I was sore from my run yesterday, and thus I postulated that Perl was also sore, so I took her out for a four mile walk.
A mile into our walk, I started to warm up, so I took off my hoodie and tied it around my waist. Perl doubled back to me, but I didn’t know why.
As we reached the next corner, a man came from around the fence and said,”Good morning.” I thought he was just being polite. A nice looking guy within ten years of my age, out on a walk.
While I was stunned by this anomaly I had just discovered—it was like discovering a new galaxy—he spoke again. “I think you dropped your [blargle].”
“My what?” I wasn’t expecting a conversation, but if I were, I was prepares for statements like, “What a beautiful day,” or “You have a cute dog,” or the often heard, “You’re hot, wanna make out?”. Okay, that last one never gets said, but I am prepared for it. However, the words uttered out of his mouth were a non sequitor, so I was unprepared for comprehension.

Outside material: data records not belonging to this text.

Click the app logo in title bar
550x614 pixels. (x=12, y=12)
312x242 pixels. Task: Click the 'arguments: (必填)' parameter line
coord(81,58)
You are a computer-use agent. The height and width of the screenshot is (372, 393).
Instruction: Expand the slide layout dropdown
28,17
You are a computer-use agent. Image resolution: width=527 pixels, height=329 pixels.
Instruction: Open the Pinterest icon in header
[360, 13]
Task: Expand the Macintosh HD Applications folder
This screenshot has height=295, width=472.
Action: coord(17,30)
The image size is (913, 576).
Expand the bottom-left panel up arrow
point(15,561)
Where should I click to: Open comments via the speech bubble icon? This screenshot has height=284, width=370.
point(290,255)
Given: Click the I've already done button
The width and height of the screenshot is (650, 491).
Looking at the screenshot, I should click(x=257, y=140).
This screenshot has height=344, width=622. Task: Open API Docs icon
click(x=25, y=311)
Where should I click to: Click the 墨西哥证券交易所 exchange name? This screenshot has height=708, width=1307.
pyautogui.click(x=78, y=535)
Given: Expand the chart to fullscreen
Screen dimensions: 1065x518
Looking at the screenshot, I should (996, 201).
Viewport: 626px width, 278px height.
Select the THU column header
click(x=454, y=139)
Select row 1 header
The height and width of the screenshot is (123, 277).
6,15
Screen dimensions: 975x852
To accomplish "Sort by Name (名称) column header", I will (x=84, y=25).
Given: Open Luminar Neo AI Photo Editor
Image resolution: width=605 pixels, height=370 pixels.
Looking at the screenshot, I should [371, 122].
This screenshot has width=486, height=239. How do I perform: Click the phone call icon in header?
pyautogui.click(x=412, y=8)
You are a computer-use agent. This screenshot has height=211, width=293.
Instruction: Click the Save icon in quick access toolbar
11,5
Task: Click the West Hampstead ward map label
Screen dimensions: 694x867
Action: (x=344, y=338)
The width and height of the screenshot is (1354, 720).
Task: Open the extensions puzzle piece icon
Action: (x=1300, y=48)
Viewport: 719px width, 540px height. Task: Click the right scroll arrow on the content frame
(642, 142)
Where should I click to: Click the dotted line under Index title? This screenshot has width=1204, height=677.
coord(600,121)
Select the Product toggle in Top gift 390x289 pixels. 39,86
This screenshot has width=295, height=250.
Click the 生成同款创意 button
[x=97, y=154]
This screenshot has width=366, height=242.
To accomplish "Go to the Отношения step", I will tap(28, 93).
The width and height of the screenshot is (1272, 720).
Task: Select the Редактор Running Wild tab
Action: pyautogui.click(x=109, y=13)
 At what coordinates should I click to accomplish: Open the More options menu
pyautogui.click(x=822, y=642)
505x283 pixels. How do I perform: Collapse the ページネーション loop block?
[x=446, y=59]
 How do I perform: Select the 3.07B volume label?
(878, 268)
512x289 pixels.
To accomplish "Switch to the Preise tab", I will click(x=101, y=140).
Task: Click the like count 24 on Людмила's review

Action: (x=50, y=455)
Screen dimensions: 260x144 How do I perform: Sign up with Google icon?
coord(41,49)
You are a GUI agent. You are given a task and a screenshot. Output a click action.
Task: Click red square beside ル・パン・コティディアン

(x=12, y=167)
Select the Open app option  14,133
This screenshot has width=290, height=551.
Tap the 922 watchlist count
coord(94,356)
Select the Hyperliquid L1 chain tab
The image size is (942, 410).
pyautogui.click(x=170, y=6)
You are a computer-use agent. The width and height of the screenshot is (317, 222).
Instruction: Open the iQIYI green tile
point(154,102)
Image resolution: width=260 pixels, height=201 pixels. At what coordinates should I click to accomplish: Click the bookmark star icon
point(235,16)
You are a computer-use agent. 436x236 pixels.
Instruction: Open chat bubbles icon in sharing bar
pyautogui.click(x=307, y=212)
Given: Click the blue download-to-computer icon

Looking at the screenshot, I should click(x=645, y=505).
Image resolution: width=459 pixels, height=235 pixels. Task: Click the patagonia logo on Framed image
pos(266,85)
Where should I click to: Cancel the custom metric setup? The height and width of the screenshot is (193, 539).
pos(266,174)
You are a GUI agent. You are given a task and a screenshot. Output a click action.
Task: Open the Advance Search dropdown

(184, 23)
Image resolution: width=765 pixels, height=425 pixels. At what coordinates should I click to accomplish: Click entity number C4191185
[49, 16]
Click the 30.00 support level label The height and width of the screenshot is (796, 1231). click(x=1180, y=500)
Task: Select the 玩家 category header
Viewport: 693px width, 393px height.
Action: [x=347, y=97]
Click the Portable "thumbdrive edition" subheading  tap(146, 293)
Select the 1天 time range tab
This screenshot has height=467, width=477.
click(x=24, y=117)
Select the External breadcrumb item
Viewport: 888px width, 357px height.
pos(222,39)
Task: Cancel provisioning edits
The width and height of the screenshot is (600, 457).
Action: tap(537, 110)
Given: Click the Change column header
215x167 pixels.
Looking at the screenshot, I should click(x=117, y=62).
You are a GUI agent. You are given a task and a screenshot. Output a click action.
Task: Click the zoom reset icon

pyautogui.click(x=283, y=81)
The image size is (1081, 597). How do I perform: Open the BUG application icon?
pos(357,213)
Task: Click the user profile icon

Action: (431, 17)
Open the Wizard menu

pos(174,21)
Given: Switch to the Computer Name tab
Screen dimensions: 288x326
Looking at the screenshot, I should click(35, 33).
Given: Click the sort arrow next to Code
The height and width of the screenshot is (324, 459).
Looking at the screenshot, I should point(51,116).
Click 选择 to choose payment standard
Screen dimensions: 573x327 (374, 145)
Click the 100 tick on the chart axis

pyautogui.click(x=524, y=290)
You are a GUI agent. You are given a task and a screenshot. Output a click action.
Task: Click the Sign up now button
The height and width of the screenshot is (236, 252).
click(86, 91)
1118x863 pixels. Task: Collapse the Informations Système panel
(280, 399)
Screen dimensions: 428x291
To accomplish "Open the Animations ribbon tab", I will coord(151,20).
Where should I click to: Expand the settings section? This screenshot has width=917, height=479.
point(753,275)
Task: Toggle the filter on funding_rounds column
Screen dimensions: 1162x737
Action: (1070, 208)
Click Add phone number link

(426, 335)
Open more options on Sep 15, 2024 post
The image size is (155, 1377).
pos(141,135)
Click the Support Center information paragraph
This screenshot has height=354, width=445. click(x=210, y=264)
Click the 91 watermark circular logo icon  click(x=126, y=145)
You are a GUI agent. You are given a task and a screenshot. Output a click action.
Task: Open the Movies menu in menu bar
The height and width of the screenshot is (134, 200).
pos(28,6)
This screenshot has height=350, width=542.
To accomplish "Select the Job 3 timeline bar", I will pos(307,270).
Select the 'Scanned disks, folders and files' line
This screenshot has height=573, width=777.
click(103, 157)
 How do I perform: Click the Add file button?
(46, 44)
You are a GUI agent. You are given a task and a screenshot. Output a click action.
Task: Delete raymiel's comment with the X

“Your keys. I think you dropped your keys back there.”
I thought for a moment. I’d put my keys in my hoodie. I’d just taken off my hoodie. I patted the pockets of my jeans and my keys were no where to be felt.
“Thank you!” I turned and walked back to where my keys were laying on the ground.
By the time I turned back around, The Anomoly had retreated back behind the fence and out of sight. It turns out he wasn’t a new galaxy, but he was a shooting star.